> [Выбранный отрывок]
Проблемы коммуникации у Чехова - стр. 2
Вторая загадка – это отношение Чехова к героям и событиям, которое должно определить самые основные черты «архитектоники» его текстов. Объективность и сдержанность Чехова оставляет читателя наедине с зеркалом. Отсюда разноголосица полярных мнений – например, об отношении автора к страданиям его героев. На одном полюсе – такие суждения:
Чехов замечал незаметных людей <…> он преисполнен жалости и сострадания <…> нежная, проникновенная любовь к данному и смутная, едва уловимая надежда на то, что «все образуется» <…> У Чехова жестокости нет никакой12;
<О> н был царь и повелитель нежных красок <…> Любовь просвечивает через ту объективную строгость, в какую облекает Чехов свои произведения <…> в глазах Чехова, в его грустных глазах, мир был достоин акафиста <…> Все это он знал и чувствовал, любил и благословлял, все это он опахнул своею лаской и озарил тихой улыбкой своего юмора13.
На другом – такие:
<Г> -ну Чехову все едино – что человек, что его тень, что колокольчик, что самоубийца14.
Упорно, уныло, однообразно в течение всей своей почти 25-летней литературной деятельности Чехов только одно и делал: теми или иными средствами убивал человеческие надежды <…> В руках Чехова все умирало <…> Чехов надорвавшийся, ненормальный человек15.
<Н> аписанное Чеховым отличается чрезвычайной жестокостью <…> «Идея», «обязательство», «долг», «тенденция» – словом, все специфические, болезненные особенности русской интеллигенции, этого атеистического «прогрессивного» рыцарского ордена нашли в Чехове жесточайшего гонителя <…> жестокость Чехова-наблюдателя повергала в отчаяние его самого16.

> [Задания]
1. Что, согласно отрывку о Чехове, оставляет читателя наедине с зеркалом?
2. Переведите, пожалуйста, на английский язык предложение из отрывка о Чехове: «Объективность и сдержанность Чехова оставляет читателя наедине с зеркалом».
Строки, приведенные далее, здесь не нужны.

> [Исходные данные]

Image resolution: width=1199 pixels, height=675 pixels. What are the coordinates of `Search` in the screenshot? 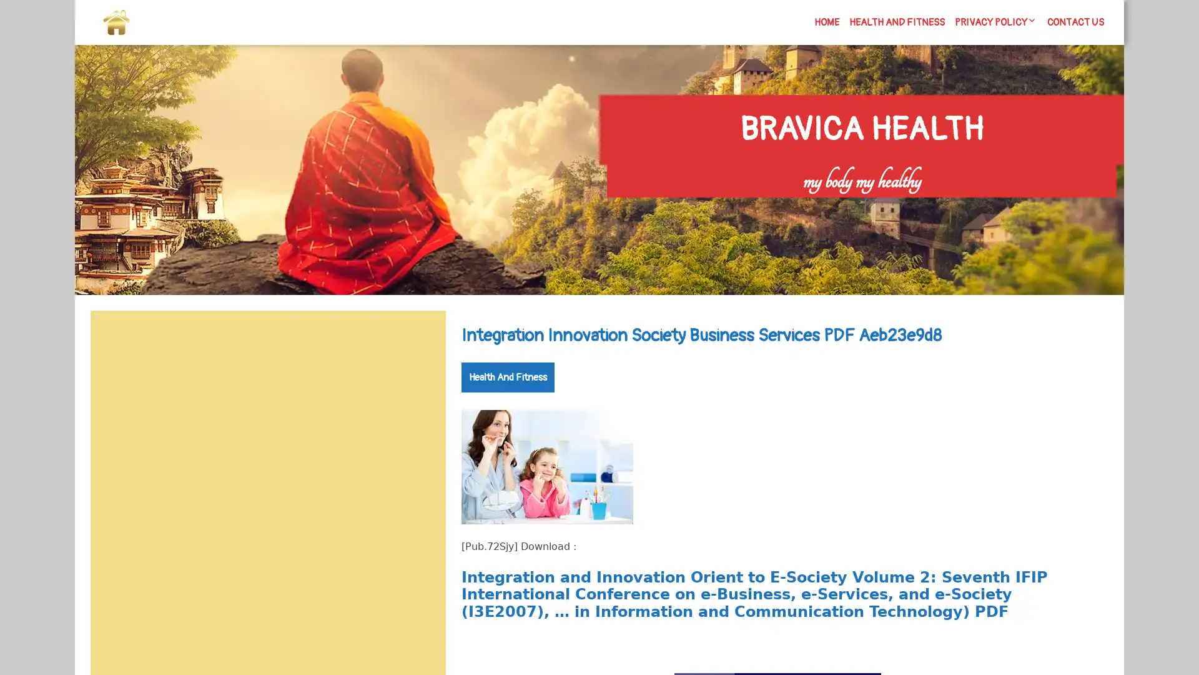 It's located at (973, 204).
---
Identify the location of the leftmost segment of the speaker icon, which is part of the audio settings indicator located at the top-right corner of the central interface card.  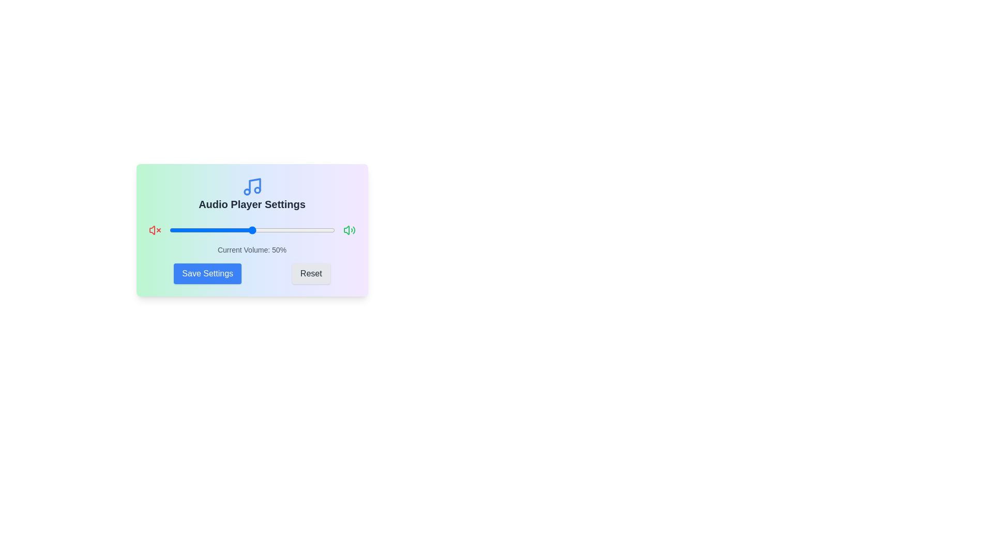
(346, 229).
...
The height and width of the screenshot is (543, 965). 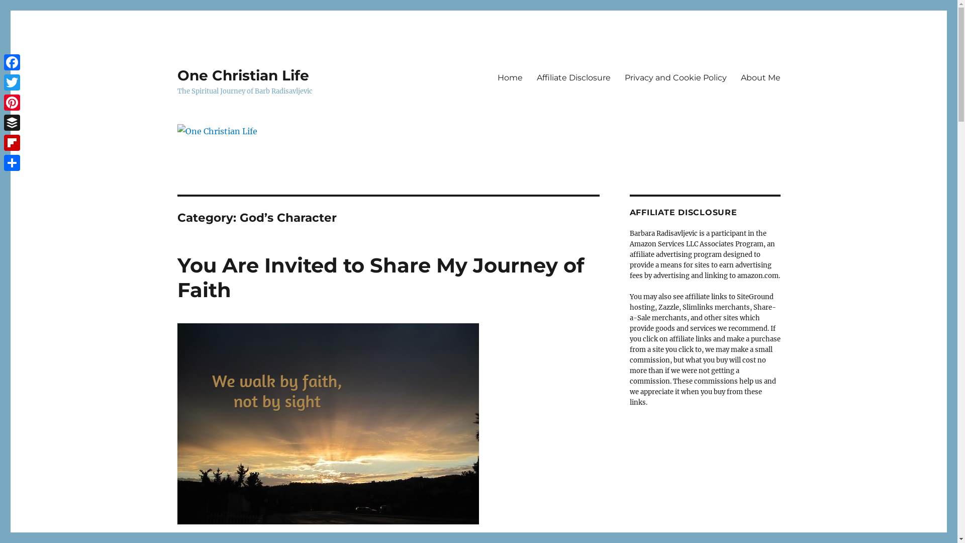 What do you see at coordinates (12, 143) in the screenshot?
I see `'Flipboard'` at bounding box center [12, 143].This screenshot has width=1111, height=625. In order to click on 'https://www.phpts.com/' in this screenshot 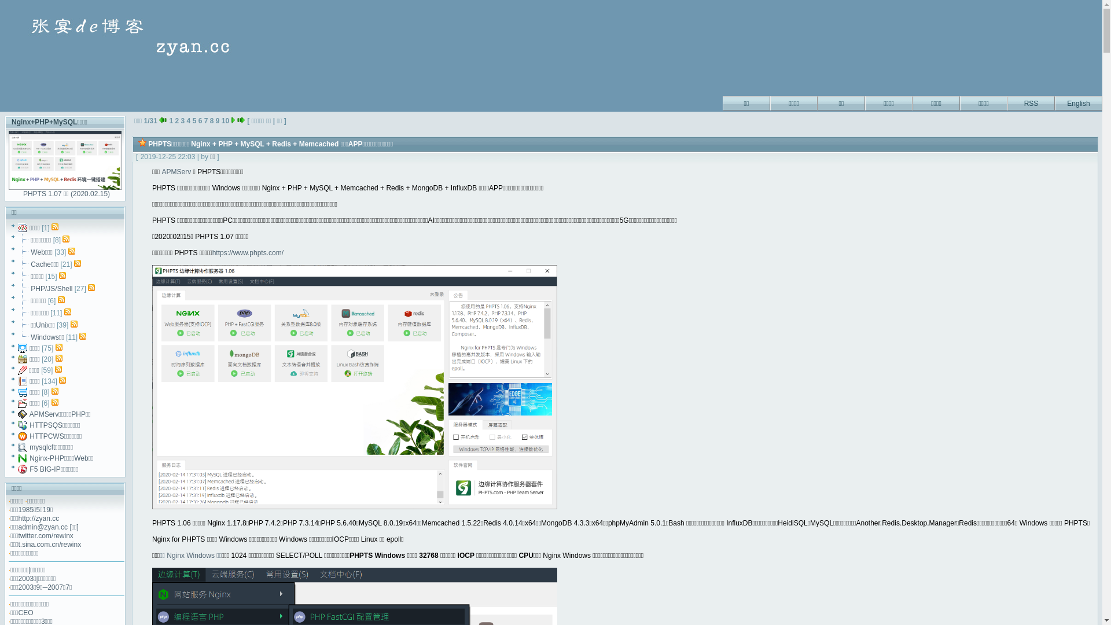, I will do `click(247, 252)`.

> [Ответы]
1. Объективность и сдержанность Чехова.

2. Chekhov's objectivity and restraint leave the reader alone with a mirror.